Conti has nominally at least gone out of business, but the story of its fate and effects is more complicated. BleepingComputer offers a convenient rundown of the gang's post-occultation history:
"The Russian-based Conti gang launched a ransomware operation in 2020, taking the place of the Ryuk ransomware group. Over time, the gang grew into a cybercrime syndicate, taking over the development of multiple malware operations, including TrickBot and BazarBackdoor. A Ukrainian security researcher leaked over 170,000 internal chat conversations belonging to the gang, together with the source code for the Conti ransomware encryptor, after Conti sided with Russia following its invasion of Ukraine. While the group has since shut down the 'Conti' brand, the cybercrime syndicate continues to operate after splitting into smaller cells and infiltrating or taking over other ransomware or cybercrime operations. Some ransomware gangs infiltrated by Conti members include BlackCat, Hive, AvosLocker, Hello Kitty, and the recently revived Quantum operation. Other Conti members are now running their own data extortion operations that do not encrypt data, such as BlackByte, Karakurt, and the Bazarcall collective."

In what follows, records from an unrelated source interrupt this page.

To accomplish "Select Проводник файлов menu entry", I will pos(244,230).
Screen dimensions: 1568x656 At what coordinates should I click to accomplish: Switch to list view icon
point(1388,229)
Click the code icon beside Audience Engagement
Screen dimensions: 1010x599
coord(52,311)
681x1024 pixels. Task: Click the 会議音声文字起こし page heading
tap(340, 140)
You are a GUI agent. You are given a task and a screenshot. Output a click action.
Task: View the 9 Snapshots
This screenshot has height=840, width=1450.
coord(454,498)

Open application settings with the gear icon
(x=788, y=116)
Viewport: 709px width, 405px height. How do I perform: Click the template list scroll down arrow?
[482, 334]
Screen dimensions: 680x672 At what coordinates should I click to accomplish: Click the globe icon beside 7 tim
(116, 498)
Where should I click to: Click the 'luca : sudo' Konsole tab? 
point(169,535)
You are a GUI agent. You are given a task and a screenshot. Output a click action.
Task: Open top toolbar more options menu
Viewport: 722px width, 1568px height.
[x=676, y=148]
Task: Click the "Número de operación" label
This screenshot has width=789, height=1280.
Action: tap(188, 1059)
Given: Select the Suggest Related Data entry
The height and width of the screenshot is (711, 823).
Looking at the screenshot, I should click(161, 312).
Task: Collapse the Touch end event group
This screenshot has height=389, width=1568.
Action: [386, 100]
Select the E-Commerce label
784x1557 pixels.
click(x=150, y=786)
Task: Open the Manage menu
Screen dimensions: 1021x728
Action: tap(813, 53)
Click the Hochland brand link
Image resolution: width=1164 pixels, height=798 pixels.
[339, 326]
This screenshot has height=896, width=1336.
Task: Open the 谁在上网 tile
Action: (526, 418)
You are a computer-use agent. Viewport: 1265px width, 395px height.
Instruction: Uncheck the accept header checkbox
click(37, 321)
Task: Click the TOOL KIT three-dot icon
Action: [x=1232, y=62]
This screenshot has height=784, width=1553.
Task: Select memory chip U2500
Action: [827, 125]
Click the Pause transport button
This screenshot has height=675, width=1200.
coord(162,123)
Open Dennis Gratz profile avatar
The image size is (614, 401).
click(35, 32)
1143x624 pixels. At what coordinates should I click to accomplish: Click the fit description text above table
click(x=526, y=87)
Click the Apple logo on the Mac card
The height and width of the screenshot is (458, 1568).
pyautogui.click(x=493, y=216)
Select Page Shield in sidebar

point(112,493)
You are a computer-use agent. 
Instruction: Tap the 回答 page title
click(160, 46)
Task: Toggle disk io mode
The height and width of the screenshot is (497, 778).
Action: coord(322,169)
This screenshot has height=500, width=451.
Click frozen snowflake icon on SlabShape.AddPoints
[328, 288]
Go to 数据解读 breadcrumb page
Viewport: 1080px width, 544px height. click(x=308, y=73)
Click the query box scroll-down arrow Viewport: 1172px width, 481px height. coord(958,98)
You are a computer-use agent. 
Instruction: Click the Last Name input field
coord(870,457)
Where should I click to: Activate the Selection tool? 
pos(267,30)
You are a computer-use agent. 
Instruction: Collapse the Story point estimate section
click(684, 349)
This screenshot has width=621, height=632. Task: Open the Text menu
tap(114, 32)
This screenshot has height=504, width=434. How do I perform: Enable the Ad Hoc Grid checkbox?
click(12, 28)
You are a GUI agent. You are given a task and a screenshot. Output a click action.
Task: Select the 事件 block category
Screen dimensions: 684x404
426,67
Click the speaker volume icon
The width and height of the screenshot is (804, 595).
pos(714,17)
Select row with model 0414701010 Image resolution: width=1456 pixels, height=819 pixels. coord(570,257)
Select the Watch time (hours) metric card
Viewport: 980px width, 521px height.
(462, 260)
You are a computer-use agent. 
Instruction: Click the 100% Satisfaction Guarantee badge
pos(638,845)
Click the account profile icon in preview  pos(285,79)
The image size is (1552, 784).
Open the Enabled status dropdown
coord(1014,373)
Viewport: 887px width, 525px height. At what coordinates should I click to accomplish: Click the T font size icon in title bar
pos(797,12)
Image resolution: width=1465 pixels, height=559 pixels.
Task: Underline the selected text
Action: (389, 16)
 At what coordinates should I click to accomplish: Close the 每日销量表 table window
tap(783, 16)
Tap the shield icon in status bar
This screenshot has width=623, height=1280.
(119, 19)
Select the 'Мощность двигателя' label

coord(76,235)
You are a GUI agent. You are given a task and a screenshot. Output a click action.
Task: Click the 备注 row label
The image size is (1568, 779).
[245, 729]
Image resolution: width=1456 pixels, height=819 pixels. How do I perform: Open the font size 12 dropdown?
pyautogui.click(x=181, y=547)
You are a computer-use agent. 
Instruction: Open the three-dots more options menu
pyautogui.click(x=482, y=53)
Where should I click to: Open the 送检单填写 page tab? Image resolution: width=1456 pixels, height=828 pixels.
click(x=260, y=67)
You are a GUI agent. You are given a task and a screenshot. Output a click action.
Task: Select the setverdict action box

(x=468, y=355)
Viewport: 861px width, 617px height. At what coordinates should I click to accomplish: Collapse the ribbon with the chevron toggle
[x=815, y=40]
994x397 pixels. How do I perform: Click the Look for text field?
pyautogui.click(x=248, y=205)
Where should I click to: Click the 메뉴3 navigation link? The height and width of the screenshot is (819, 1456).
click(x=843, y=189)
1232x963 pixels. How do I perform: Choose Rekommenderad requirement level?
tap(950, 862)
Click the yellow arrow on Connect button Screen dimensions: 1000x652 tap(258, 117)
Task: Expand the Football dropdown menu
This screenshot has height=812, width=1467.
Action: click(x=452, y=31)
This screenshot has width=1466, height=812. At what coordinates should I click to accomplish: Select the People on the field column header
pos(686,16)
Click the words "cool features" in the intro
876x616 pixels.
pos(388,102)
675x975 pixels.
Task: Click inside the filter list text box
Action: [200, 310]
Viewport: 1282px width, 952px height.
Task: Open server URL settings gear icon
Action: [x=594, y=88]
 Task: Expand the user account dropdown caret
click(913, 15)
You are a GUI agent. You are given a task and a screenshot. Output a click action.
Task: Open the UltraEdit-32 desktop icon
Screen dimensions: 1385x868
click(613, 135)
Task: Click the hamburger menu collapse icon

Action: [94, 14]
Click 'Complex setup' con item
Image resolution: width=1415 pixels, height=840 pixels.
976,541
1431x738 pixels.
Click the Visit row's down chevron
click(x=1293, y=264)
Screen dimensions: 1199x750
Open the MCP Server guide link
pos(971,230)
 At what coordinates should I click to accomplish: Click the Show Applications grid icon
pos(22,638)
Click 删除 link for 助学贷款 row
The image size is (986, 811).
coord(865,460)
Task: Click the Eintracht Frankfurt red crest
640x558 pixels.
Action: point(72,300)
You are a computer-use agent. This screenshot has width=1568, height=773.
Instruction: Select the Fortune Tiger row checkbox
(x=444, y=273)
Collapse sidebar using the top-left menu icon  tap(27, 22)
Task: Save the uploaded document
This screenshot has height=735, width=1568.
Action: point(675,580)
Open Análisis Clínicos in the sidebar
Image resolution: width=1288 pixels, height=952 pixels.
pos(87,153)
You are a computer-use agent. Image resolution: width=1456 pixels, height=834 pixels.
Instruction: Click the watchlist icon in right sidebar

Other Conti remnants have attracted counterfire, perhaps from hacktivists, or criminal rivals, or security services. Servers the gang had used to distribute Cobalt Strike payloads have been subjected to distributed denial-of-service (DDoS) attacks that displayed anti-war, anti-Russian messages, including "Be a Russian patriot," "15,000+ dead Russian soldiers," "Stop Putin!" and "Stop the war!" BleepingComputer reports that the operators behind the DDoS campaign are unknown. "It is unclear who is behind these messages (it could be anyone from a security researcher, to law enforcement agencies, to a cybercriminal with a grudge for siding with Russia) but it looks like they’re keeping the threat actor busy."
Kyivstar as a case study in telco resiliency.
Kyivstar, the Ukrainian telecommunications provider that serves some 26-million customers, has come under both cyber and kinetic attack, and has had to cope with both hacking and shelling, POLITICO reports. As much as 30% of the company's infrastructure has been damaged, yet capacity has actually increased during the war. Kyivstar credits, in part, disruption of Russian offensive operations by groups like the IT Army of Ukraine, “Part of our success is because we are forcing Russians to defense,” Kyivstar CEO Oleksandr Komarov told the press, explaining that the IT Army is “creating this hassle on [the Russian] side, and it’s making them more weak because of this.”